But other critics, including the Sane Energy Project, insisted that the estimated need for natural gas was inflated.

Moreover, Clare Donohue, a founder of Sane Energy Project, doubted that the Federal Energy Regulatory Commission was really conducting a review of the pipeline.

“Many of us feel FERC is just using this process as the due diligence that it needs to approve the project,” Donohue said, charging that the agency considers Spectra’s convenience above all other issues.

Mav Moorhead, a member of NYH20, declared, “FERC has never stopped a pipeline from approval. After a final ruling the only recourse is to sue in federal court. Historically, that is the only way to stop the pipeline at this time.”

Moorhead said that Spectra’s ultimate goal was to create a worldwide market for natural gas from Marcellus Shale fracking.

Stephanie Low, a member of the Atlantic chapter of the Sierra Club, questioned Spectra Energy’s safety record. Company affiliates were cited 17 times in June for inadequate safety procedures, Low said. In British Columbia, two of Spectra’s gas processing plants were named the highest and third highest polluters in the province. Low cited two explosions of a Spectra underground storage reservoir in Texas and a 1994 pipeline explosion in Edison, N.J.

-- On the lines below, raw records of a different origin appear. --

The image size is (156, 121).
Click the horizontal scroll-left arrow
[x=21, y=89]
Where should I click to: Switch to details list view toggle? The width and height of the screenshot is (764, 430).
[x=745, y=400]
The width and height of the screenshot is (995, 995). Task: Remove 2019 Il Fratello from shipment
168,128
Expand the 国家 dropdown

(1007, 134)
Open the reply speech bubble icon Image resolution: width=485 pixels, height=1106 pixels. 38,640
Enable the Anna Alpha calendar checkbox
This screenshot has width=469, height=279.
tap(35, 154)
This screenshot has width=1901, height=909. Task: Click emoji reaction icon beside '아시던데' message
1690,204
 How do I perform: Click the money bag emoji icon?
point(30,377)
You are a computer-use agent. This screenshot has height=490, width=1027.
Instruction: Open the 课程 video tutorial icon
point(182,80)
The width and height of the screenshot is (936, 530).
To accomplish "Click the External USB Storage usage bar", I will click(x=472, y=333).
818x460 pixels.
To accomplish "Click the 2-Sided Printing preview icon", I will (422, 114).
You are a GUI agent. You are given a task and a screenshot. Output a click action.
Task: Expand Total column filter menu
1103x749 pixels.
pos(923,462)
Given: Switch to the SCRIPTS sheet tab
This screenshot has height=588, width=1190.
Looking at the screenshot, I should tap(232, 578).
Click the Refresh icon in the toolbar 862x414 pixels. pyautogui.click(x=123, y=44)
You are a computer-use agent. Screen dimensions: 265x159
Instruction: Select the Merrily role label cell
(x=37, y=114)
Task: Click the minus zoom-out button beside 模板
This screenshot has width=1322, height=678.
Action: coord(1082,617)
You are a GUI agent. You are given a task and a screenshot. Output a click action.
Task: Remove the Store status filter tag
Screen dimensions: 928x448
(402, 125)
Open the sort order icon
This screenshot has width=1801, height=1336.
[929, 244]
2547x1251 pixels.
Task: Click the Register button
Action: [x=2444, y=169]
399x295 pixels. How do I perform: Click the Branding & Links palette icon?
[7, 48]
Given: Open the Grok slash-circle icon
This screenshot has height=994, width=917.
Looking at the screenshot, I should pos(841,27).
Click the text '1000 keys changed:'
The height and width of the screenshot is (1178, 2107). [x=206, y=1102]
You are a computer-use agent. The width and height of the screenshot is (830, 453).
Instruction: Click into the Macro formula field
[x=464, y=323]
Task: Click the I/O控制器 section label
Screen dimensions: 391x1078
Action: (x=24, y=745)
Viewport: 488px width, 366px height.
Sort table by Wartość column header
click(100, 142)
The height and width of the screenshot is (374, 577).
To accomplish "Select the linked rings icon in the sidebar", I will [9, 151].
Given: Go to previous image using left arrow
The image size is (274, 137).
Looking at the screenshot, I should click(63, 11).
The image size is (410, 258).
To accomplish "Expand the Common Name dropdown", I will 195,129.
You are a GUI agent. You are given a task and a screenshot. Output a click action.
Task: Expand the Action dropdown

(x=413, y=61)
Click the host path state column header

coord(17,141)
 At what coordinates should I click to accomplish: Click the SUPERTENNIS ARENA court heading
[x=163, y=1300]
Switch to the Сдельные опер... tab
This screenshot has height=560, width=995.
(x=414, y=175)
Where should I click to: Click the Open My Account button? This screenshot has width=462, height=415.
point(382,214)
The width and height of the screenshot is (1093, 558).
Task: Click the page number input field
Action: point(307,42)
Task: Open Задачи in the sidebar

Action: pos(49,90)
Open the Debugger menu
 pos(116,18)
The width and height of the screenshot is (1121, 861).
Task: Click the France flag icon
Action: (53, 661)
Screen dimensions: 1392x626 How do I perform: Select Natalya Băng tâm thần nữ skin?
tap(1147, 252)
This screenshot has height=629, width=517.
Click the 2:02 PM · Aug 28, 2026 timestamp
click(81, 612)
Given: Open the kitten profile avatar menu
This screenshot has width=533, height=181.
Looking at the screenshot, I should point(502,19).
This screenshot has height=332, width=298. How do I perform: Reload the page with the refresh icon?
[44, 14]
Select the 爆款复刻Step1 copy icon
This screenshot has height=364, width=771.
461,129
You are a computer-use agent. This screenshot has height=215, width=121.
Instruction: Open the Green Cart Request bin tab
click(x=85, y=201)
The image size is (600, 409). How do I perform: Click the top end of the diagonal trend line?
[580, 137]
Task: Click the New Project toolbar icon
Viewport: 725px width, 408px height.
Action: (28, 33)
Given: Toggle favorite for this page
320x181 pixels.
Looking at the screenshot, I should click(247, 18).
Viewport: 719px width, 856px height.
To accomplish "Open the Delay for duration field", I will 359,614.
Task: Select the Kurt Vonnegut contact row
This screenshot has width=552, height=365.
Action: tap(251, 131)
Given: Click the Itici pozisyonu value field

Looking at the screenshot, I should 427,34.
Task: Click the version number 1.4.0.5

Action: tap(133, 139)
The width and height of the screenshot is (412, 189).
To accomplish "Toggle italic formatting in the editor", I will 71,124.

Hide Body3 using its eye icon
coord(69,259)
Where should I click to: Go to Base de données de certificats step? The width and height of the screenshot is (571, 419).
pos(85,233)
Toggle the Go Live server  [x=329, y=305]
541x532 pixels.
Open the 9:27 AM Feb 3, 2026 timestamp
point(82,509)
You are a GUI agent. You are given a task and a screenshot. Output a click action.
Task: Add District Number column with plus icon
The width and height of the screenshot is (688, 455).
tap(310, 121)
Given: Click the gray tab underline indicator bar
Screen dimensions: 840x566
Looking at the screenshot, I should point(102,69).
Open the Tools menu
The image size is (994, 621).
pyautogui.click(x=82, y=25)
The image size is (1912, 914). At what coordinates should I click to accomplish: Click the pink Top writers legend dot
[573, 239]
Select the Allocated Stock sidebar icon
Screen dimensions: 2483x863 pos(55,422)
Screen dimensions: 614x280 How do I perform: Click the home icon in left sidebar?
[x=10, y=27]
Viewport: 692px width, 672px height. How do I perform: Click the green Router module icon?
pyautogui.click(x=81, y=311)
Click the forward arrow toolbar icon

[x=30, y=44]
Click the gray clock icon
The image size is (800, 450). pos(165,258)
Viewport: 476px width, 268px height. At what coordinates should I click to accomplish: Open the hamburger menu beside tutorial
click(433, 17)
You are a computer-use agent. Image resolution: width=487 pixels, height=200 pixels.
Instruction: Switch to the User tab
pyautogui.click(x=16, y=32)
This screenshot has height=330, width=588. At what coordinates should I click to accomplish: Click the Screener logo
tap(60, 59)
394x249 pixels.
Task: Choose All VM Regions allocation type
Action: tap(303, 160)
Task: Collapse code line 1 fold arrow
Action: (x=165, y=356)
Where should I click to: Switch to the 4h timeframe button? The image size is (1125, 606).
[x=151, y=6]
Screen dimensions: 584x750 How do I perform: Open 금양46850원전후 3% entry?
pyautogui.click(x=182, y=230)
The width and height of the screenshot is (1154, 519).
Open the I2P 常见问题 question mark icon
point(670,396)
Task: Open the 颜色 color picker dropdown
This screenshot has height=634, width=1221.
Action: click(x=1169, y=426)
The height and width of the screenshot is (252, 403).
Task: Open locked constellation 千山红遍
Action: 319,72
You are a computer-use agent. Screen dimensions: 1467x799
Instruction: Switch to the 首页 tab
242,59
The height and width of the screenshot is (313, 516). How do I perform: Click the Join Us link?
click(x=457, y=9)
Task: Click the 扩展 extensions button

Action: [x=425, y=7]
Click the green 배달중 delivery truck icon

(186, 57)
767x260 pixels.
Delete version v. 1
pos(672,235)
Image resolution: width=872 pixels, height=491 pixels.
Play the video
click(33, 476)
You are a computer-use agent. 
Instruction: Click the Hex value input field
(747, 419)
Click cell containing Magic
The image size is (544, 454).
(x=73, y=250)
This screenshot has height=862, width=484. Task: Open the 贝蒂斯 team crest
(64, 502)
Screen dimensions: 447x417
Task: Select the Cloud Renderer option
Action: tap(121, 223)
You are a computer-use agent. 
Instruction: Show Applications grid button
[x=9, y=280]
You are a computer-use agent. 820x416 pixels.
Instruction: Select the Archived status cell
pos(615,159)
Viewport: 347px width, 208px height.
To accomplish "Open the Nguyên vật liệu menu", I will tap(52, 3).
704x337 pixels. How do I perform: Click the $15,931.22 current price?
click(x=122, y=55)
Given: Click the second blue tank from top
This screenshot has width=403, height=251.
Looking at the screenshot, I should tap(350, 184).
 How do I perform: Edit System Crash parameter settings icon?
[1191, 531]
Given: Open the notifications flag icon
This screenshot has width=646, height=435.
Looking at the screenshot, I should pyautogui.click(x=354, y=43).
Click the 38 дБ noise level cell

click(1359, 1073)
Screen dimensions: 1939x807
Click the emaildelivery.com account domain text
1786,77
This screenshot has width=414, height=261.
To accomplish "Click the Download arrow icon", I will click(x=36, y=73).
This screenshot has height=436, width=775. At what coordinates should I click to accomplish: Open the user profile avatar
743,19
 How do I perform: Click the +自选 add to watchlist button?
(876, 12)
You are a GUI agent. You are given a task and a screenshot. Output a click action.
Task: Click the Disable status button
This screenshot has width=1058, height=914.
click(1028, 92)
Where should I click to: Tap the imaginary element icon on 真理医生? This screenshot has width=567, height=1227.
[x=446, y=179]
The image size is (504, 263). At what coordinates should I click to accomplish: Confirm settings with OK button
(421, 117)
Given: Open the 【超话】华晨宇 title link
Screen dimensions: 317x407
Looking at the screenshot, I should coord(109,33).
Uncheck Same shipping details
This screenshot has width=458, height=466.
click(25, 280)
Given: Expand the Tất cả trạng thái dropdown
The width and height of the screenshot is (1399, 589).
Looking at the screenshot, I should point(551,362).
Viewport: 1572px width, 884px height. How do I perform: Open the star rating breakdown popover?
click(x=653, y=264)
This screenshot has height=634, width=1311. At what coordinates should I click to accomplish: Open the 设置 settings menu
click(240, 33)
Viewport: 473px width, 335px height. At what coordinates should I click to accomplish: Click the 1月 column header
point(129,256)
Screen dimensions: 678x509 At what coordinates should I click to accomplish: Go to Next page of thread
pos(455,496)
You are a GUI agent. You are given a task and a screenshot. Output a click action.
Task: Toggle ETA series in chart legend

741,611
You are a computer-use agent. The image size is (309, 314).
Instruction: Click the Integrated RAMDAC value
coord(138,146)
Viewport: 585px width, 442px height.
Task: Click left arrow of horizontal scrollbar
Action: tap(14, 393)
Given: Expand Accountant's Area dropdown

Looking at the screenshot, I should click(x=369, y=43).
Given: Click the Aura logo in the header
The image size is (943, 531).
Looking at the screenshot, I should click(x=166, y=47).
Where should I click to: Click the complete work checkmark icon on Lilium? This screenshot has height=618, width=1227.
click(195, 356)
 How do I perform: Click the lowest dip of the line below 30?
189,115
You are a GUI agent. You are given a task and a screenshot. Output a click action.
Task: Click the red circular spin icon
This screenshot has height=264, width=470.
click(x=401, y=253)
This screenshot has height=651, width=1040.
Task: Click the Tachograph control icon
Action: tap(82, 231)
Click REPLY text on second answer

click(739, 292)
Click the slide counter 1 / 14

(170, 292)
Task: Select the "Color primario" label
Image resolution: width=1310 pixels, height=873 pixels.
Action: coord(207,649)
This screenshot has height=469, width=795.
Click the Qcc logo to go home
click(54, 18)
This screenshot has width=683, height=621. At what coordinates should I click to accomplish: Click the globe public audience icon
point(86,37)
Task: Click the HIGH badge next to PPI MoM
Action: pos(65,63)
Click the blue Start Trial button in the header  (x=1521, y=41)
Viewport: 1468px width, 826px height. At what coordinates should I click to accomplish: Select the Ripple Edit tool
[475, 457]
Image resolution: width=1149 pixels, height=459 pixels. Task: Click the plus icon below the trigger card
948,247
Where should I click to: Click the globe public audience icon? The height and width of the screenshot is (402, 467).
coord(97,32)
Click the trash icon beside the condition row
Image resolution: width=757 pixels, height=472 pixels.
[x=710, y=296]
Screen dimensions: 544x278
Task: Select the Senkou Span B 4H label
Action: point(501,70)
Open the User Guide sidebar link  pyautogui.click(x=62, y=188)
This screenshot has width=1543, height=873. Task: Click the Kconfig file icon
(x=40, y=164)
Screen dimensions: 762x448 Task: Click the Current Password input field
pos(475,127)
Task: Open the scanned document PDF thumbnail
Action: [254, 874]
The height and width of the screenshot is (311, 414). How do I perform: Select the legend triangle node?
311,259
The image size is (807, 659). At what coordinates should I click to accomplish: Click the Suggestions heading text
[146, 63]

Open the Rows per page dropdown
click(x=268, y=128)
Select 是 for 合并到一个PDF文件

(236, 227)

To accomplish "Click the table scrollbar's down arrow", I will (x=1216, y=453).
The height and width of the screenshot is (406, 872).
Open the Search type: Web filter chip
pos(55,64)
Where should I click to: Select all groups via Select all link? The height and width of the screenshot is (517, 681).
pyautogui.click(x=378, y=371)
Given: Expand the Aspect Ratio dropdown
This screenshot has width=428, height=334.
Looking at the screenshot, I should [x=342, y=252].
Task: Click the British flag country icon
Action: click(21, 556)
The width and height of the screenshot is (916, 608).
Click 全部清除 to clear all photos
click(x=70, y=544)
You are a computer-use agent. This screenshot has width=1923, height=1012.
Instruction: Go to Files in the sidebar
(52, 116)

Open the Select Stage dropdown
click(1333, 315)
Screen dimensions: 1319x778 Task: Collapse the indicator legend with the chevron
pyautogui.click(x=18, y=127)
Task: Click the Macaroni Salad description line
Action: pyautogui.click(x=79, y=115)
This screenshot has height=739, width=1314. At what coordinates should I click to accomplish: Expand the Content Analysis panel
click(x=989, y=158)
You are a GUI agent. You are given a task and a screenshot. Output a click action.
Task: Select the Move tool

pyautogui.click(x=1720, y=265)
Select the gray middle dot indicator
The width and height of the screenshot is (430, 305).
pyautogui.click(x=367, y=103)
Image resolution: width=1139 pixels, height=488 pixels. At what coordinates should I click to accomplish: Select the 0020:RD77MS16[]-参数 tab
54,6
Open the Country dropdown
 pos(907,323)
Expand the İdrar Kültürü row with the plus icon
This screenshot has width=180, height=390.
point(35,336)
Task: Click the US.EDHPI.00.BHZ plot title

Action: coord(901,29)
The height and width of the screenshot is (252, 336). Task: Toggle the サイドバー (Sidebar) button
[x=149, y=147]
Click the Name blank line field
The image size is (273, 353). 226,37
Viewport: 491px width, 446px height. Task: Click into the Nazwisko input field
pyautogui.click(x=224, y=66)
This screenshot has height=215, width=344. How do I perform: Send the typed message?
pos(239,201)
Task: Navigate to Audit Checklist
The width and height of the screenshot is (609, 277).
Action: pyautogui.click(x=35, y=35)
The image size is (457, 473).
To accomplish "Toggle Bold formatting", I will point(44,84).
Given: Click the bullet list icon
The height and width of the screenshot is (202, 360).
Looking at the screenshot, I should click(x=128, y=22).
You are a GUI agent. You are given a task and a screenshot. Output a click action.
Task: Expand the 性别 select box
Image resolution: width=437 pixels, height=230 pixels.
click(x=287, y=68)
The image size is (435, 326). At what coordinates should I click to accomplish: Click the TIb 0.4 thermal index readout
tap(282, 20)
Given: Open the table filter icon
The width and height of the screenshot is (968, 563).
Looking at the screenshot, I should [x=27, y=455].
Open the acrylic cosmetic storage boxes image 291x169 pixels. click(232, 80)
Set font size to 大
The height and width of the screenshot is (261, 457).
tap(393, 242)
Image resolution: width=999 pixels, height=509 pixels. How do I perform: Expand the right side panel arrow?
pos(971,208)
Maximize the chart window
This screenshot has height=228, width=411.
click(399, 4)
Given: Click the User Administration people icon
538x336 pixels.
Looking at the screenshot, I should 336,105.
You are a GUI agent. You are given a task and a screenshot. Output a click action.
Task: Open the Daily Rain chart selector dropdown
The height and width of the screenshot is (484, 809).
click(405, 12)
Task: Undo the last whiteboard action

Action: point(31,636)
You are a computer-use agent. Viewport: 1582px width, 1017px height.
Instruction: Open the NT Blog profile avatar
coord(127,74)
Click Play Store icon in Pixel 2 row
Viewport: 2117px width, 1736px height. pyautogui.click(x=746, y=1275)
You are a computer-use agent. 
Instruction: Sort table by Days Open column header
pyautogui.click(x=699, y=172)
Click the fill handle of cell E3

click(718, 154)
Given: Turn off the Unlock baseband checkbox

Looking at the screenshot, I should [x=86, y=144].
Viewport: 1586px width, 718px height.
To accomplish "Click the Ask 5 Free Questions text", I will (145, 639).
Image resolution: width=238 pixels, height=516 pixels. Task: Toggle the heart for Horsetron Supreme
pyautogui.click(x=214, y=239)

“What will Spectra or the Federal Energy Regulatory Commission say to us when this project blows up in our faces?” Low asked. “Who will put up the money to rebuild a neighborhood? How will you bring back our dead? Why are you seriously considering this project?” she asked.

Cost of the 30-inch line, officially known as The New Jersey-New York Expansion Project of the Texas Eastern / Algonquin Gas Transmission Pipeline, is estimated at $860 million. Texas Eastern and Algonquin are Spectra Energy affiliates.

The pipeline would transmit natural gas from an existing line in Linden, N.J., to Staten Island, then to Bayonne and Jersey City, N.J., and then across the river to the southwest corner of Gansevoort Peninsula — which is slated for development into an 8-acre park as part of Hudson River Park.

The line would cross the peninsula, park, bikeway and West Side Highway, cross to the east side of the highway and end at a converter valve just north of the new Whitney Museum, which is now under construction. From there, Con Edison plans to build a pipeline along 10th Ave. 1,500 feet north to 15th St. to connect with an existing Con Edison feeder line.

The entire line, including the Con Edison section, would be buried at a depth of 4 feet, or 12 inches below any other utility line, whichever is deeper. However, the Con Edison section is not part of the FERC review.

The Community Board 2 resolution submitted to FERC notes that Con Edison must still present plans for its section of the pipeline to the board. C.B. 2 also notes that an entirely separate project for a 26-inch pipeline to bring natural gas to Brooklyn is also under review.

“It is not clear that such a vast increase in the supply [of natural gas] is warranted without current detailed statistical data to back it up,” the board resolution says.

C.B. 2 also wants the pipeline to be smaller than the proposed 30 inches to minimize potential damage within a crowded urban environment. The board also wants the line to be buried deeper than currently planned.

The board resolution demands that Spectra install automatic emergency shutoff valves instead of the planned remote-controlled shutoffs.

“It is vital that Spectra install an automatic shutoff valve where the pipeline emerges from the riverbed on the Gansevoort Peninsula and that Con Edison install an automatic shutoff at the converter valve on 10th Ave. and Gansevoort St.,” the board resolution said.

The board also notes that the draft environmental impact statement under review must specify any measures needed to minimize the pipeline’s impact on the Hudson River Park bikeway.